İlle de bir şeyin yapılmasını istiyorsak, kendi doğrumuzdan başkasını gözümüz görmüyor.
Dayatmaya karşı olmayanımız yok gibi ama evde, işte, özelde, kamuda, sokakta, kahvede, parlamentoda ya da demokrasinin beşiği olduğunu iddia eden herhangi bir yerde istişare edeni, eleştiriye hoşgörüyle bakanı ara ki bulasınız.
Karar almadan ya da kanun çıkartmadan önce değil de sonradan görüş alma alışkanlığımız var ve bundan asla vazgeçmiyoruz. En önemli düzenlemelerden bile iş işten geçtikten sonra haberdar oluyoruz. Bu yüzden de daha mürekkebi kurumadan değiştirilmeye başlanıyor ve ardı arkası kesilmiyor.
Örneğin müfredat programı son 20 yılda, 20 kez değişmiş. Örneğin öğretmenlerimize yönelik yasa ve yönetmelikler? Her defasında en iyisi bu deniliyor ama kalıcı olanı yok gibi.
Peki nerede hata yapıyoruz? Başkalarından beklediğimiz hoşgörüyü, toleransı, paylaşımı ve en önemlisi de istişare kültürünü önce kendimiz hayata geçiriyor olsak devamı gelecek ama “dayatma”yı seviyoruz.
Önce düşünüp sonra konuşsak, önce paylaşıp, geri dönüşler sonrasında karar versek, deneme yanılma yöntemleri yerine aklı ve bilimi esas alsak bugün yaşadığımız sıkıntı, gerginlik ve patinajların muhtemelen üçte ikisi hiç yaşanmayacak...
Neden kaldırıldı?
YÖK ikinci öğretimi kaldırdığını açıkladı. Zamanı çoktan gelmişti. Misyonunu çoktan tamamlamıştı. Keşke aynı durumda olan diğer kurum ve projeler de aynı şekilde kaldırılsa ya da revize edilse.

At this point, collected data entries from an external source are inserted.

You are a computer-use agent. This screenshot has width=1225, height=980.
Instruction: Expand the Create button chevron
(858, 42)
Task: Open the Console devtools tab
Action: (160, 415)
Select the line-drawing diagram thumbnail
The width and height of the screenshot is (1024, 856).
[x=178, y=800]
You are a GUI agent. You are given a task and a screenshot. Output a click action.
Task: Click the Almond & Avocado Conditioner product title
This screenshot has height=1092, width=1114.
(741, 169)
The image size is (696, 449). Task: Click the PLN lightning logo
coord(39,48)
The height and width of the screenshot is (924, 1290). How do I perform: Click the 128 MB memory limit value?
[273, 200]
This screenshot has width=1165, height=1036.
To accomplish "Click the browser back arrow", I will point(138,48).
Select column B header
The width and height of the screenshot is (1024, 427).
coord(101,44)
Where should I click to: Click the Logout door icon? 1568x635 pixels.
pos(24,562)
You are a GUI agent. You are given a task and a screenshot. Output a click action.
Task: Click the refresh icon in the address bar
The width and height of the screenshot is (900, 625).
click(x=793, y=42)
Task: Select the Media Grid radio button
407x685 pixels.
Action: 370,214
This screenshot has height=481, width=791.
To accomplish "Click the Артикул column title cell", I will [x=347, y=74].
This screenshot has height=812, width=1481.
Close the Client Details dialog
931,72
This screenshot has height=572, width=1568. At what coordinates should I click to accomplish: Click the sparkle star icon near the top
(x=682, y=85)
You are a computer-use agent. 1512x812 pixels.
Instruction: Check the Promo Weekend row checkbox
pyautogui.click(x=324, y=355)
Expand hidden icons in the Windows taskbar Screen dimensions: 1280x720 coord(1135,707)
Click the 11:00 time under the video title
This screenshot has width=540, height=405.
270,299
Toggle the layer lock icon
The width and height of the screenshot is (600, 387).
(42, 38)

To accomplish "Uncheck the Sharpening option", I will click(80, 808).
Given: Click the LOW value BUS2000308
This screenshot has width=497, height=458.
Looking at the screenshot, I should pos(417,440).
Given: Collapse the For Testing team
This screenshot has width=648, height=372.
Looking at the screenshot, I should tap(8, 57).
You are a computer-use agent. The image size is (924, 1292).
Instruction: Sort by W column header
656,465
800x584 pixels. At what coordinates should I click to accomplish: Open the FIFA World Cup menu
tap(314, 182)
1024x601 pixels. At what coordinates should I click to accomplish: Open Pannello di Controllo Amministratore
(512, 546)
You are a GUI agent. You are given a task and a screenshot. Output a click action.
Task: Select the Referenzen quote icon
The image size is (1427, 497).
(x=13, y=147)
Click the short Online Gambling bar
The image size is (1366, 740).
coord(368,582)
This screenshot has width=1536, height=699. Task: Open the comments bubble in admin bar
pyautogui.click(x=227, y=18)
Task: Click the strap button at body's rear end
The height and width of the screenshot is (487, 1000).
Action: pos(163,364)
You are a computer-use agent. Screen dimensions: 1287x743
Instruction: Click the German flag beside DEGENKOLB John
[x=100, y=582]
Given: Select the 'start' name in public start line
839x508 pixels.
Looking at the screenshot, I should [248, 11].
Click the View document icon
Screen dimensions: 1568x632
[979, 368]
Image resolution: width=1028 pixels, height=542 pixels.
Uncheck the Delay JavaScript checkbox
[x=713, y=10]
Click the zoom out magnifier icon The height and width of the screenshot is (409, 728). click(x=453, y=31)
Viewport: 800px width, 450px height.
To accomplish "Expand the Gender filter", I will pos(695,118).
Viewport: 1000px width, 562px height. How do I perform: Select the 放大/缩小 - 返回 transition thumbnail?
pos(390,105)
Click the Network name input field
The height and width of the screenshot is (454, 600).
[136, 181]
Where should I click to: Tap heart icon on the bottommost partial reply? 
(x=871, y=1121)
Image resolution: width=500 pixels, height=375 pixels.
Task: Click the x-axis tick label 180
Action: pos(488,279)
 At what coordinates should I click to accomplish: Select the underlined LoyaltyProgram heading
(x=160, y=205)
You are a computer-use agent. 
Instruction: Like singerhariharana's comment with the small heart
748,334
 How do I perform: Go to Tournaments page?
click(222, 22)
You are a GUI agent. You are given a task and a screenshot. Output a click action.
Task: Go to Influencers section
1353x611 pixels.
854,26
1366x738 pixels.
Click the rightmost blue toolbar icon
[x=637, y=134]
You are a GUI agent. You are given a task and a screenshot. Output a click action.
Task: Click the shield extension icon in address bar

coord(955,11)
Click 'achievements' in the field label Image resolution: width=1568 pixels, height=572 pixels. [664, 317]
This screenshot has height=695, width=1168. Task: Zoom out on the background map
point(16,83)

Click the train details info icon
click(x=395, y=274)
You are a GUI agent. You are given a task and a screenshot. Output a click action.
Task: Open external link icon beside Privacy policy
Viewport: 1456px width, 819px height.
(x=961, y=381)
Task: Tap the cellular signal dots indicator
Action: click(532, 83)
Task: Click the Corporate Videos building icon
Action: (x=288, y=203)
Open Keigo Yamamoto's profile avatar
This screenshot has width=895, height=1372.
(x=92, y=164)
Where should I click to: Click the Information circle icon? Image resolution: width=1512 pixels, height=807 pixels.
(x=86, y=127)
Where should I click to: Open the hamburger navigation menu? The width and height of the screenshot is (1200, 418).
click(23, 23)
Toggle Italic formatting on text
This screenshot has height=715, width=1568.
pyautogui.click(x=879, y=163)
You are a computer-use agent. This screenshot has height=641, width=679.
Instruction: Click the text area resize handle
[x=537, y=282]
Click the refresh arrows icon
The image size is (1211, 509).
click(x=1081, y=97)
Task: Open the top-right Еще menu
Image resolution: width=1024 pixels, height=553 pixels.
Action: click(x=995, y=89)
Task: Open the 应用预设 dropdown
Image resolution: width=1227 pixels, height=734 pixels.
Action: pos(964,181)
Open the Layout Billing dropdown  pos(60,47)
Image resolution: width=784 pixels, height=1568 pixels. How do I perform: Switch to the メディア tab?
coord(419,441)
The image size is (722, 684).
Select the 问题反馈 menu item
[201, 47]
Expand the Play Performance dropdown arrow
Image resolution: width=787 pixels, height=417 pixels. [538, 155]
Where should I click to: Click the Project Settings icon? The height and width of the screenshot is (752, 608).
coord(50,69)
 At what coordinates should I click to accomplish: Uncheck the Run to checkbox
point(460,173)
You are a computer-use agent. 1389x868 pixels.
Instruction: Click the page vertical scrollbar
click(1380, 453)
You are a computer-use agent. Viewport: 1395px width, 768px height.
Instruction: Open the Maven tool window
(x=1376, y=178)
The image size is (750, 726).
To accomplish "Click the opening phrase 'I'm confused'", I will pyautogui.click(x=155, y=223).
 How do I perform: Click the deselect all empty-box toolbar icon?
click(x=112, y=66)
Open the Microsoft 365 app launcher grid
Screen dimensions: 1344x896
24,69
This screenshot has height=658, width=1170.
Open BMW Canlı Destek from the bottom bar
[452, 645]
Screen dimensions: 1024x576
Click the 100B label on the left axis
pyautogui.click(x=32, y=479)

Örneğin bir “darbe yasası” olmanın ötesinde, bu kararı alan Üniversitelerarası Kurul ve YÖK de hepten kaldırılsa ya da günün koşullarına göre yeniden yapılandırılsa çok daha iyi olmaz mı?
Kurulduklarında 19 üniversite vardı. Öngörüler en fazla 50, 60 üniversite yönündeydi. Oysa şu an 200’ü aşkın üniversitemiz var ve bu elbise onlara dar geliyor! Daha da önemlisi artık bu yükün altından kalkamıyorlar...
İkinci öğretim, Köksal Toptan’ın Milli Eğitim Bakanlığı döneminde, üniversitelerdeki atıl kapasiteyi değerlendirmek ve acil ihtiyaç duyulan alanlara daha kısa süreçte donanımlı mezunlar yetiştirmek için kurulmuş ve hem yüzbinlerce gencimize umut ışığı hem de ihtiyaç duyulan alanlarda can simidi olmuştu.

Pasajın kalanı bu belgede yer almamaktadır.